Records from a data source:
= = = = =
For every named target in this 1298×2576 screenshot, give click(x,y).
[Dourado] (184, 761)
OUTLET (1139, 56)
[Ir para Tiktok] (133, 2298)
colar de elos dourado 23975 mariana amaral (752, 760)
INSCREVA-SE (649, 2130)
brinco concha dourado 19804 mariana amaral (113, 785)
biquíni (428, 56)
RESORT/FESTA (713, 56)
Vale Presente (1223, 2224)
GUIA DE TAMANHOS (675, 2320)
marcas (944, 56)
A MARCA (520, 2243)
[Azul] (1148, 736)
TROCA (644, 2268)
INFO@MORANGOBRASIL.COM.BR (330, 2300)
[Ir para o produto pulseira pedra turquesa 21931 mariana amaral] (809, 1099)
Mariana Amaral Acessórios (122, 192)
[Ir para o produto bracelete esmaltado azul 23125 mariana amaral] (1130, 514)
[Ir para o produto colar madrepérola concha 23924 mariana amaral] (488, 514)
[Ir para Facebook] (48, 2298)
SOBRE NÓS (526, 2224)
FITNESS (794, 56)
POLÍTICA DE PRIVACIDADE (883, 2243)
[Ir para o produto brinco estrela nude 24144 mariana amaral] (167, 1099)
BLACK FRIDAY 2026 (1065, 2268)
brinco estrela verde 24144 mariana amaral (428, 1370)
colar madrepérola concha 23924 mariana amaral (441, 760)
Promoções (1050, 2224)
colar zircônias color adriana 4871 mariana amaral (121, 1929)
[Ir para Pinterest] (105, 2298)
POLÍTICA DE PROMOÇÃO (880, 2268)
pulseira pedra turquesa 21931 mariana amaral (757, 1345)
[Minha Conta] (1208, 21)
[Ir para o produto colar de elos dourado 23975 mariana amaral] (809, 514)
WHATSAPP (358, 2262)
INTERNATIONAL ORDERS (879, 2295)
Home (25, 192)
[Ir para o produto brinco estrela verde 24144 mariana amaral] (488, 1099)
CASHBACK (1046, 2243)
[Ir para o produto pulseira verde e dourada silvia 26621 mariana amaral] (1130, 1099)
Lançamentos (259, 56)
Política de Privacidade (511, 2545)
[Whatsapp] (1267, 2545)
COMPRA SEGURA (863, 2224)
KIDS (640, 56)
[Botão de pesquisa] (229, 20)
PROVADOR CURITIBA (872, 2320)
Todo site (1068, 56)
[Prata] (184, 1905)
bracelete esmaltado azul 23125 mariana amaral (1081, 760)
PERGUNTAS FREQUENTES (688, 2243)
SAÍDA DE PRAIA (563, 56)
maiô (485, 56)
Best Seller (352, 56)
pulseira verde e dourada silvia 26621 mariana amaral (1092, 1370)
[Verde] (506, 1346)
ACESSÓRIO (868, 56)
= = = = =
Exercise description | Each line above that has the word "madrepérola" must be copied.

Output |
[Ir para o produto colar madrepérola concha 23924 mariana amaral] (488, 514)
colar madrepérola concha 23924 mariana amaral (441, 760)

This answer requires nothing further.